Problem details:
Search the entries below for "Screen dimensions: 850x521". Give that line and all the lines after it again, exactly, through the last, without pictures.
——
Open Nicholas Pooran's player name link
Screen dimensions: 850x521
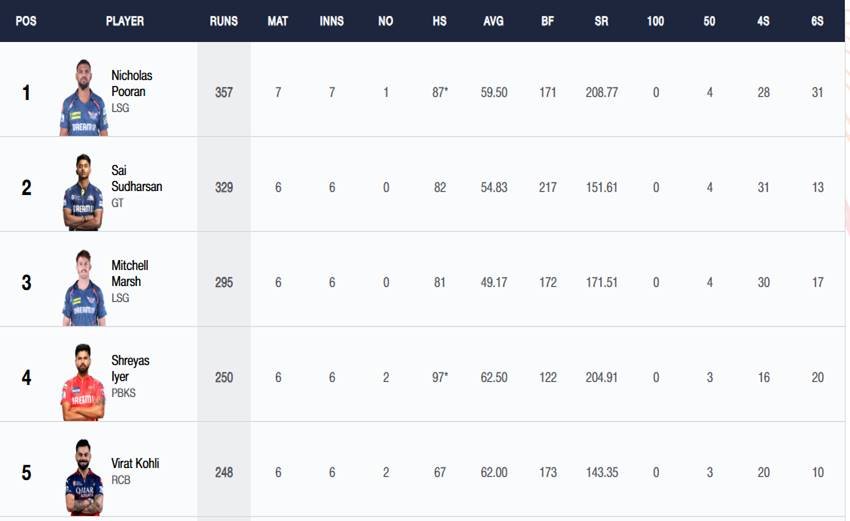(132, 84)
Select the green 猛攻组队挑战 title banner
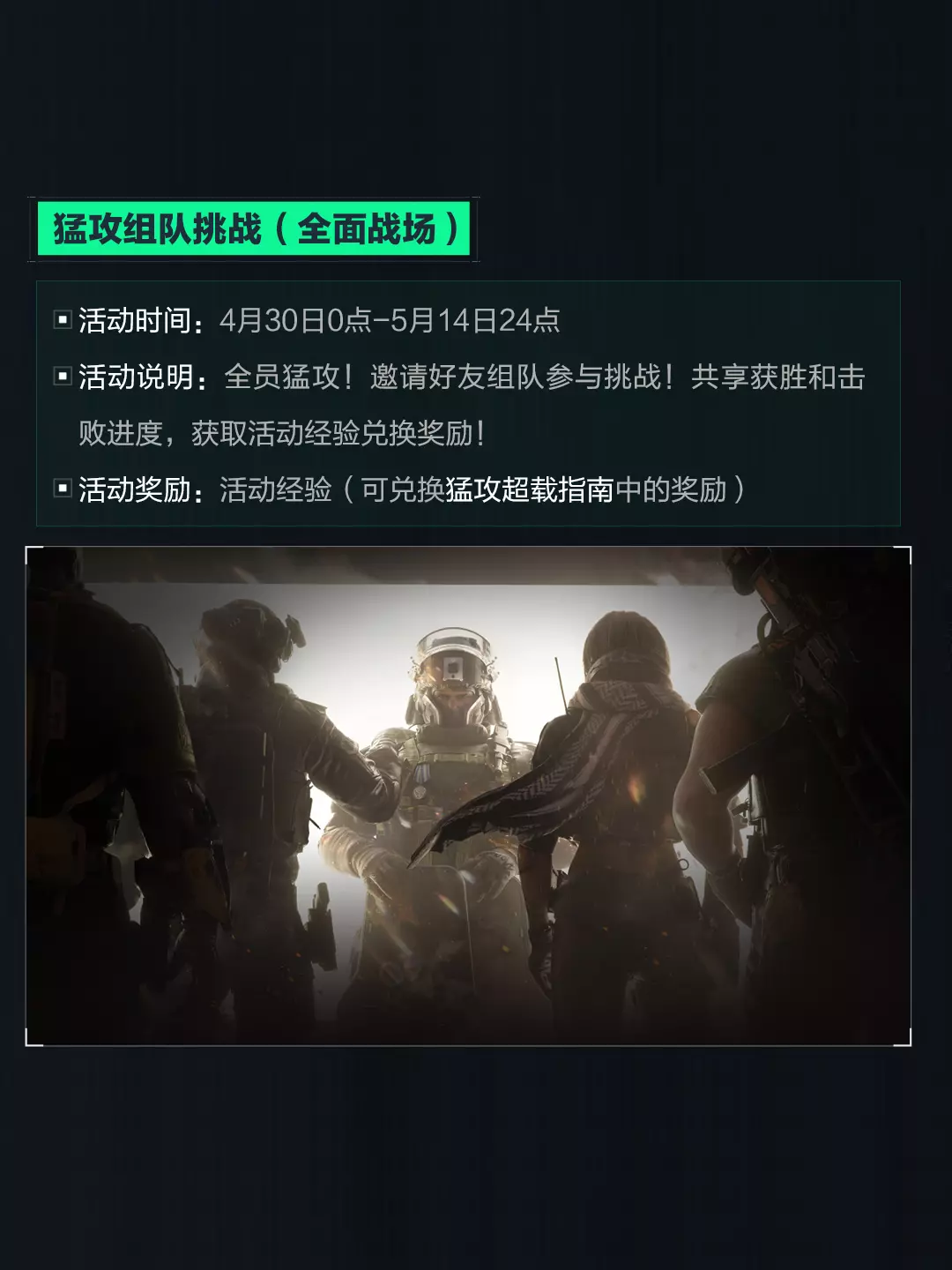 [x=254, y=229]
——
Final answer:
Screen dimensions: 850x521
(132, 84)
Select the green 猛攻组队挑战 title banner
 [x=254, y=229]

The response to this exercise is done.